(RECORD SET Opens)

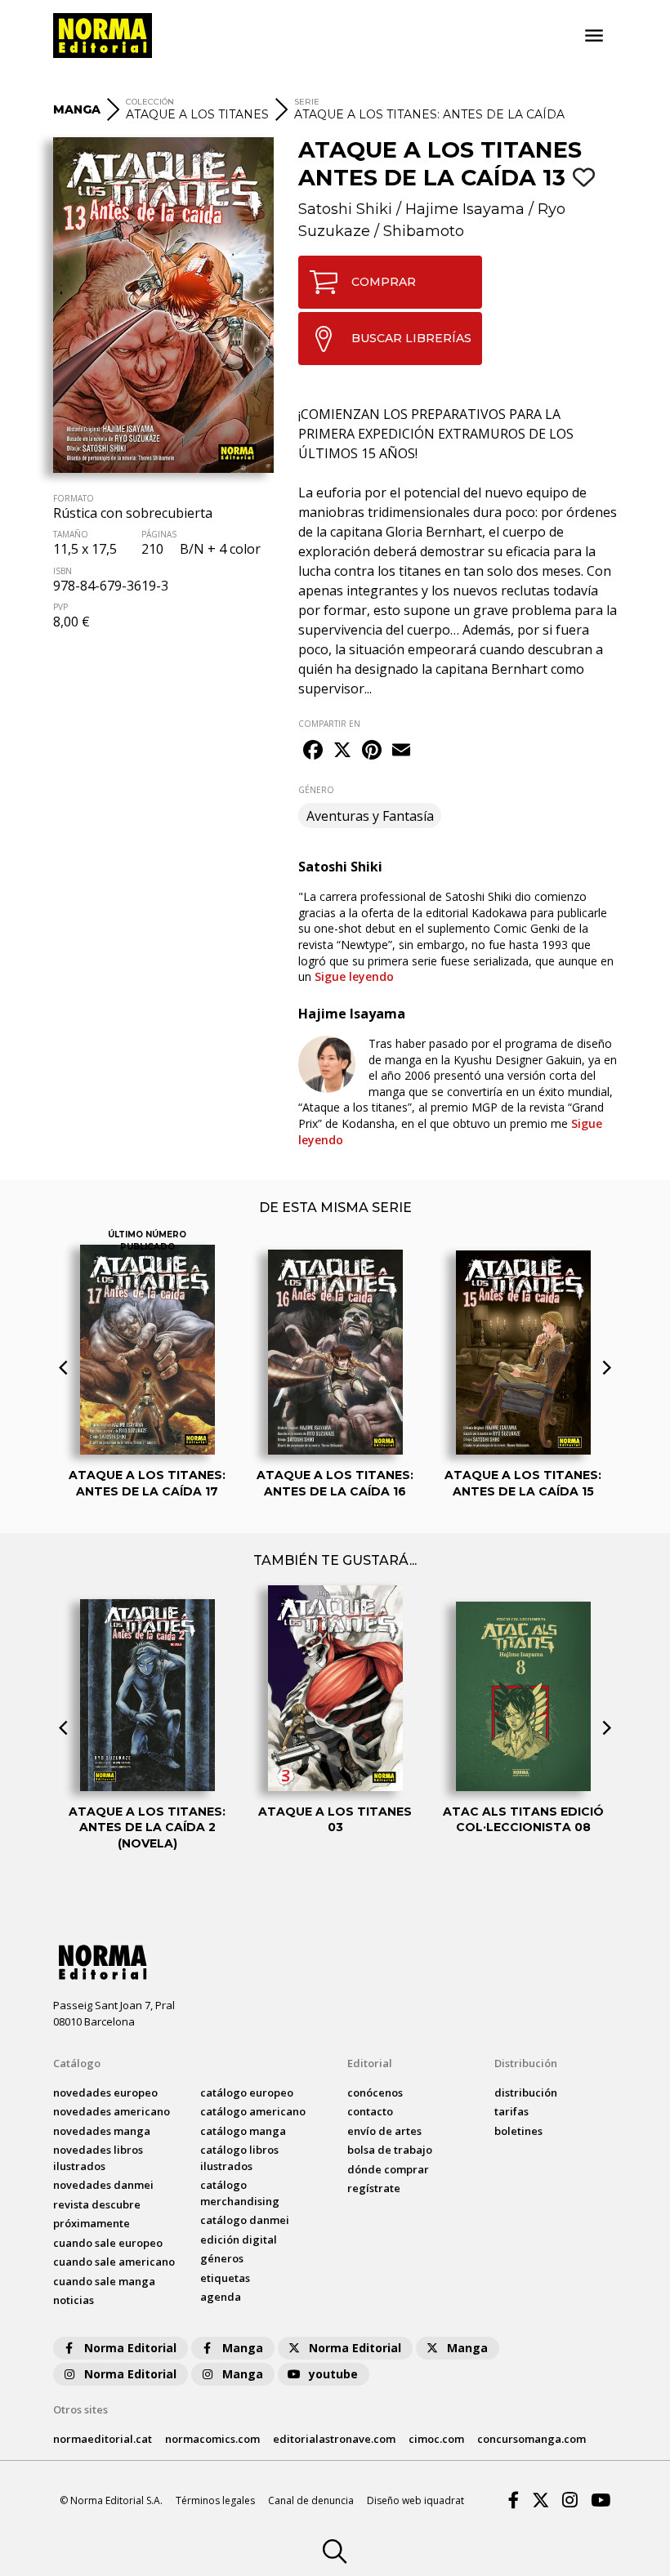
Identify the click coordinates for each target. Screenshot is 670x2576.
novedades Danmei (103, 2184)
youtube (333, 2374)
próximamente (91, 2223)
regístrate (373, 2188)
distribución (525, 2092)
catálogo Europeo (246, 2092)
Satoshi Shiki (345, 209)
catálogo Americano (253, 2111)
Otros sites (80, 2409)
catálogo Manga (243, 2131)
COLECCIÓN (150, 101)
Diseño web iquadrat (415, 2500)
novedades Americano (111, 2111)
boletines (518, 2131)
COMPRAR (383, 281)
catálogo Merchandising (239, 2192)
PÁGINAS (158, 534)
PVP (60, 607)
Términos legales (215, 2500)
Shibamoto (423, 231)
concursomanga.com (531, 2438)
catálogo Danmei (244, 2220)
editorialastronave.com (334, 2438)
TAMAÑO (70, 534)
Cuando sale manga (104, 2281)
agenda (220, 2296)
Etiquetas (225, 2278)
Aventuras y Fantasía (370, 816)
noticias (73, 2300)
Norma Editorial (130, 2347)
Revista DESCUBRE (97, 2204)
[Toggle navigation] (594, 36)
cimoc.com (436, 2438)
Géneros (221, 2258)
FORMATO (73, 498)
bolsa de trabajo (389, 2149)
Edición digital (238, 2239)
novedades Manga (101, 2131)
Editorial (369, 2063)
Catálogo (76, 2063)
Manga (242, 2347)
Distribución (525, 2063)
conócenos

(RECORD SET Closes)

_YOUR INSTRUCTIONS_
Could you set down the material above word for word while dropping its pictures?

_WORKED SOLUTION_
Identify the click coordinates for each target. Screenshot is 670x2576.
novedades Danmei (103, 2184)
youtube (333, 2374)
próximamente (91, 2223)
regístrate (373, 2188)
distribución (525, 2092)
catálogo Europeo (246, 2092)
Satoshi Shiki (345, 209)
catálogo Americano (253, 2111)
Otros sites (80, 2409)
catálogo Manga (243, 2131)
COLECCIÓN (150, 101)
Diseño web iquadrat (415, 2500)
novedades Americano (111, 2111)
boletines (518, 2131)
COMPRAR (383, 281)
catálogo Merchandising (239, 2192)
PÁGINAS (158, 534)
PVP (60, 607)
Términos legales (215, 2500)
Shibamoto (423, 231)
concursomanga.com (531, 2438)
catálogo Danmei (244, 2220)
editorialastronave.com (334, 2438)
TAMAÑO (70, 534)
Cuando sale manga (104, 2281)
agenda (220, 2296)
Etiquetas (225, 2278)
Aventuras y Fantasía (370, 816)
noticias (73, 2300)
Norma Editorial (130, 2347)
Revista DESCUBRE (97, 2204)
[Toggle navigation] (594, 36)
cimoc.com (436, 2438)
Géneros (221, 2258)
FORMATO (73, 498)
bolsa de trabajo (389, 2149)
Edición digital (238, 2239)
novedades Manga (101, 2131)
Editorial (369, 2063)
Catálogo (76, 2063)
Manga (242, 2347)
Distribución (525, 2063)
conócenos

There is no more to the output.